Implementation of two telescoped PBRs for the biotransformation of 1,5-PD into 5-amino pentanoic (5-AP) acid.
To further exploit the potential of this multi-functional heterogeneous biocatalyst, we studied its application in the biosynthesis of 5-aminopentanoic (5-AP) acid. This ω-amino acid has gained attention for its potential use in nylon synthesis.28,29 To achieve this, we combined HB13 with a previously reported multi-functional heterogeneous biocatalyst (HB14)29 for the conversion of 5-hydroxypentanoic (5-HP) acid into 5-AP (Fig. 7a). We assembled HB14 by co-immobilizing ADH2, NOX, and a transaminase from Halomonas elongata (HewT) on methacrylate beads. This support was functionalized with epoxy and aldehyde groups for the irreversible immobilization of ADH2, NOX, and HewT and further coated with polyethyleneimine (PEI) to improve the biocatalyst stabilization (Figure S15a). In contrast to our previous work,29 we selected here an H2O2-forming NADH oxidase (NOX) encouraged by its excellent behavior as part of HB13 in flow reactors fed with H2O2. Immobilization yields were higher than 75% for all co-immobilized enzymes, whereas the recovered activities ranged 3.5–65% depending of the enzyme, being NOX the one that recovered the lowest activity (Figure S15b).

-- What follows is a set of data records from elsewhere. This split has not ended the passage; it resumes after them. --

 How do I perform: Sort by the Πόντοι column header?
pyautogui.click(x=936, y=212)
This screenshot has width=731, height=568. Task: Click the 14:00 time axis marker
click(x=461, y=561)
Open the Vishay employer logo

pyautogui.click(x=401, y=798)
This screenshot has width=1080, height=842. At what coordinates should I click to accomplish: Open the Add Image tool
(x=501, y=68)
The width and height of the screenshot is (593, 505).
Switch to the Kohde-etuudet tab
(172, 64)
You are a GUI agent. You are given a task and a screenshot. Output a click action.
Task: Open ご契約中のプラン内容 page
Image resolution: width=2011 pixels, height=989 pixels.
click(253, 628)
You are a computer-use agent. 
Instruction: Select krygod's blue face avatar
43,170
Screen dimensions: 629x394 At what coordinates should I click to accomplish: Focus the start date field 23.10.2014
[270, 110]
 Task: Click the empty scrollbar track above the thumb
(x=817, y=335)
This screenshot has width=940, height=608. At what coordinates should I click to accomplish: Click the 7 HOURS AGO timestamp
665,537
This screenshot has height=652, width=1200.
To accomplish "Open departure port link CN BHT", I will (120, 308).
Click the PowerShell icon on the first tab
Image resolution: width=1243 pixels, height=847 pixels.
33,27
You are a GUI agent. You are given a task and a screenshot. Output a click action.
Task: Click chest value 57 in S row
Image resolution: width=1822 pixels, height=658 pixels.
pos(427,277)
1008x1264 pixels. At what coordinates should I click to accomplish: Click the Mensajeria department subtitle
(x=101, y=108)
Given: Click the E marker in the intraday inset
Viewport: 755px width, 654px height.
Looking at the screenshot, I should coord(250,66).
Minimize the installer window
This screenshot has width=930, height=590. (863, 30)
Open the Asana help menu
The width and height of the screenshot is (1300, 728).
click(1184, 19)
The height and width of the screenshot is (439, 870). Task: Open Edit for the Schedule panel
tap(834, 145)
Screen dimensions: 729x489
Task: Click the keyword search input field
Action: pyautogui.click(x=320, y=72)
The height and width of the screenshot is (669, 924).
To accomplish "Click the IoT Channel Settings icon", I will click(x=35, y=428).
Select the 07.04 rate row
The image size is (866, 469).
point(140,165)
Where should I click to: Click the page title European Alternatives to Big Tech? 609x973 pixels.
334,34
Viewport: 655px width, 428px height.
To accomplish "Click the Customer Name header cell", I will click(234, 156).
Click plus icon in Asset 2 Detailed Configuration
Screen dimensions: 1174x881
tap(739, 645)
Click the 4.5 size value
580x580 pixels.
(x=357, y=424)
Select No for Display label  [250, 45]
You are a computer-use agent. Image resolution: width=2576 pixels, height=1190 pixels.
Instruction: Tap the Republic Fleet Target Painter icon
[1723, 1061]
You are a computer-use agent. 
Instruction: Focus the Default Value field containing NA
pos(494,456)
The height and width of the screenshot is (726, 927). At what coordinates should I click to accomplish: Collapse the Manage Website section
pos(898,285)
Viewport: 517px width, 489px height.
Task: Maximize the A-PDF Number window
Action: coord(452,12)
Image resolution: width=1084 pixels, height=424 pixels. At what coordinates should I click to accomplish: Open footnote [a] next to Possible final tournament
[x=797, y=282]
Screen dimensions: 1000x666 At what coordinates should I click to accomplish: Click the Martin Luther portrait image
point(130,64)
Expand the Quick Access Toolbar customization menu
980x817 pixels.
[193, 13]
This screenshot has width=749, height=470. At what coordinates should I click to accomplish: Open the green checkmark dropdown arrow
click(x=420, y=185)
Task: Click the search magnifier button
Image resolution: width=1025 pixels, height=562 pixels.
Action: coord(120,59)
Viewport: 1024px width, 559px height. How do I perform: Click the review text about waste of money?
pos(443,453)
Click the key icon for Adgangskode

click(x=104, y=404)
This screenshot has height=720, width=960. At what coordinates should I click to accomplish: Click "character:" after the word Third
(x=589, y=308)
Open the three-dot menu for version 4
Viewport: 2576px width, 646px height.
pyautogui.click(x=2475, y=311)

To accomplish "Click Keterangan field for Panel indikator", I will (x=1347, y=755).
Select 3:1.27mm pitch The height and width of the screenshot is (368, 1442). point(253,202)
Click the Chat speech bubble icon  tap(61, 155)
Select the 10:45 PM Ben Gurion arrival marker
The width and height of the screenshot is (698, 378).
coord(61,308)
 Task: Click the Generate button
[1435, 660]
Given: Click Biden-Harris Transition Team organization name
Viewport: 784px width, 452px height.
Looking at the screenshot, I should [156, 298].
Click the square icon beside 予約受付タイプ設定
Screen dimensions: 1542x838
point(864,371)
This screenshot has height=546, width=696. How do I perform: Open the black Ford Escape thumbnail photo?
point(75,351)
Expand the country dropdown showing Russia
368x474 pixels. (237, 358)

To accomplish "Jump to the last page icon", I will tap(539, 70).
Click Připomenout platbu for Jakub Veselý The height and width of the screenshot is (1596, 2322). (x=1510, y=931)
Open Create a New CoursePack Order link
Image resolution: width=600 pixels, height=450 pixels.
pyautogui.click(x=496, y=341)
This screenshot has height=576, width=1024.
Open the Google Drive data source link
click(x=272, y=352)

Once HB14 was fabricated, we packed HB13 and HB14 in two different PBRs and telescoped them for the continuous biotransformation of 1,5-PD into 5-AP (Fig. 7a). Then, the continuous flow reaction was carried out in circulation mode at 0.02 mL·min− 1, allowing the unreacted substrates to contact both PBRs for longer times. Remarkably, no additional air supply was needed for the PBR2 as the segmented air-liquid flow was naturally generated from the PBR1 by the action of CAT (Fig. 7a, inlet). Isopropyl amine (IPA) was added to the reaction mixture as an amine donor for the last transamination reaction. Under these conditions, 95% of 1,5-PD was consumed and 3.5 mM of 5-AP was produced in 21 h (Fig. 7b), which means 3 reactor cycles for PBR1 and PBR2, with a total residence time of 7.25 and 9 h, respectively. Longer reaction times (up to 72 h) failed to increase the 5-AP titer, mainly due to the inactivation of the immobilized ADHs, whose activity decayed more than 70% upon their continuous operation (Table S2). To enhance the efficiency of this 6-enzyme 2-reactor system for the complete conversion of 1,5-PD into 5-AP in flow, we anticipate ongoing efforts. These include replacing ADHs with more robust ones, refining the immobilization strategy, and increasing the excess of amine donors.